Jamilah profile


January 2005

Jamilah Star Profile

By Dusty Middleton



7:00 a.m.  The morning of the Eddie

             “Maybe sixty guys out. Guys ditching their boards. You know, at Waimea you can sense the fear in people. And it’s really hard for me to be around that fear, because I’m not afraid…   When you’re out there, it should be like your whole life leads up to that point.”

            In the last few years Jamilah Star has chiseled out her own place in the surfing world. She’s become a regular out at the Bay on big days. More of a regular than quite a few people on the Eddie list. And like many Waimea surfers, she left the water frustrated on December 15th.  The contest started and she hadn’t gotten a big one. But she knew there would be plenty of days this winter, and that the Bay would break again.

            Jamilah has spent the last few years traveling between California, Central America and Hawaii. This winter her home-base is up in the hills of Pupukea, on the North Shore.

            Growing up in the cold heavy waves of Santa Cruz, Jamilah aimed from an early age to be a serious force in the water. She worked with the Junior Lifeguards for 15 years, she’s been an intense athlete since the sixth grade (playing football, water polo, baseball, basketball, wrestling), and she’s battled her way through the heavy crowd of Steamer Lane since she was eleven.

            “There is no positive motivation for women’s surfing there,” says Jamilah of Santa Cruz. “It’s like they want to kick your ass, so you have to fight.”

            With a solid build from years of rigorous training and a background in jiu jistu, Jamilah can easily hold her ground.

            “I used to wrestle Flea all the time, and they’d video tape it. And when I started winning they’d start giving me waves. It was up to the point where I’d have to physically beat them for them to respect me at all as a person.”

            The Jamilah-Flea wrestling matches are currently tied. She says that Flea’s gained about thirty pounds, and that the last time they battled she broke her finger in his belt buckle.

            She fell in love with Hawaii at an early age, surfing the North Shore for the first time when she was six. Later on in life, traveling the world in search of bigger waves, she made it to Kauai at 17.

         After surfing Tunnels one afternoon with some friends, she found herself watching early footage of Mavericks. “I remember thinking: It’s unbelievable that that place is near my home,” says Jamilah. “And then that was just all I ever wanted to do. That became my life. Up until I surfed Mavericks, my goal in life was surfing Mavericks. And I changed everything to do that.”
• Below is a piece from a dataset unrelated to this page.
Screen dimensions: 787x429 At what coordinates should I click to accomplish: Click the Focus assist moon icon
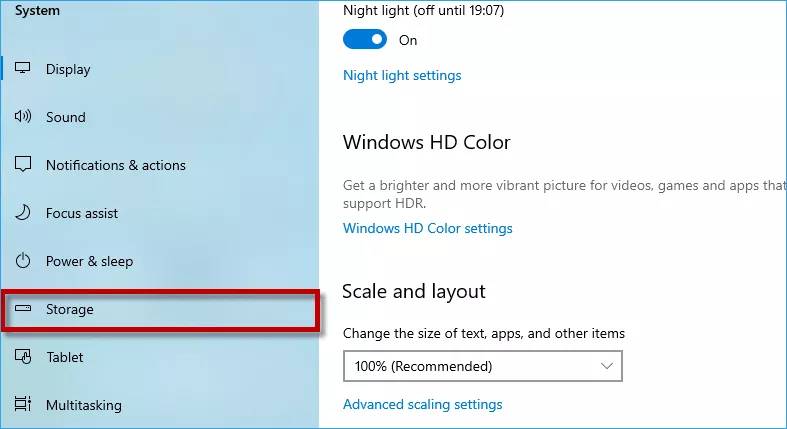coord(23,213)
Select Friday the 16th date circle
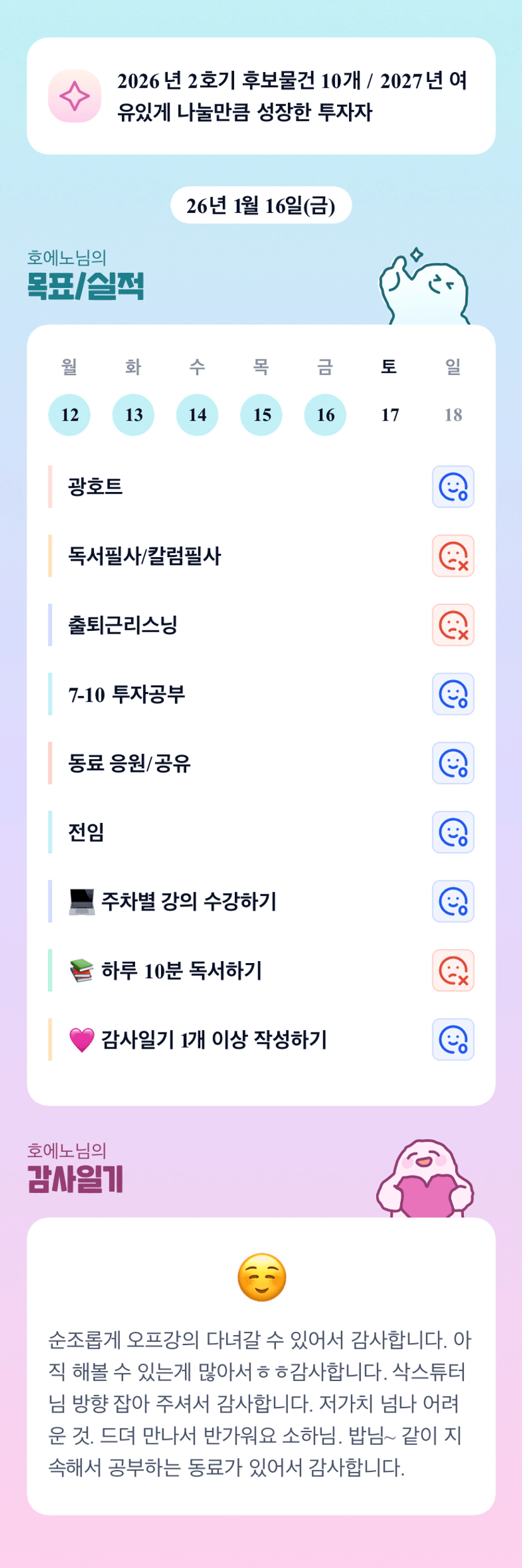 pos(325,415)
            Watching footage of Half Moon Bay with Jamilah is an interesting experience. The 20-footers that go un-ridden, the ones that dredge and barrel and look the most intimidating are the ones that pull a response from her, “Look how beautiful that is,” she says. Her ability to find the splendor in nature is balanced by focus and respect. She points out a wave on the video where the rider holds a high line through the first bowl and drops into the end section riding another fifty yards before pulling off the shoulder. She tells us that the Mavericks crew doesn’t consider you to have gotten a wave until you’ve ridden one through that inside bowl and made the final section.

            Her friend Jenny sits on the couch next to her, asking questions and listening closely to the answers. Jamilah has become a mentor, helping her friend prepare for big days; already Jennifer’s surfed heavy Sunset, had three sessions at Waimea, and a tow-in session at Phantoms.

            Mentoring has become an important part of Jamilah’s life. She’s organized a group of surfers from around the world, mostly girls, who have a passion and a desire to surf big waves. Focusing time, energy, and money towards pushing her friends to excel beyond expectations has become one of Jamilah’s main priorities. The JamStar team is an ongoing project that should have an interesting influence on the next generation of surfers around the globe.

            “People had to open the door for me,” says Jamilah. “If Jeff Clark never gave me a gun, I don’t know if I’d be here today. If Garrett never took me towing in, I don’t know if I could be training for Jaws. Somebody had to let me into the circle of big-wave riding, and I don’t mind letting people in. As long as they know the consequences.”

           Helping to train others has been good for Jamilah. Being responsible for preparing her friends for dangerous situations has improved her own training.

            The anticipation for bigger and better swells can be overwhelming. Confidence at Waimea, and a growing love for tow-in sessions have created an eagerness to ride the biggest waves possible.

            “Now I can’t wait for the next level, whatever that may be. If that’s Jaws, I can’t wait. If that’s outside Mavericks, I can not wait,” says Jamilah. “I feel like a volcano ready to explode.”

            Jamilah’s goal over the last couple of years has been to go bigger. Five feet bigger every year. She wants to surf perfect Jaws and perfect Pipe. But she found that having that passion as the only focus in her life was frustrating, even unhealthy.

            “I realized I was only happy if the waves were over 20 feet,” says Jamilah. “Which is so rare that you can’t live that way. You have to be able to survive on any given day, on any swell size, or maybe if you’re not surfing at all.”

            “With faith there is no limit”.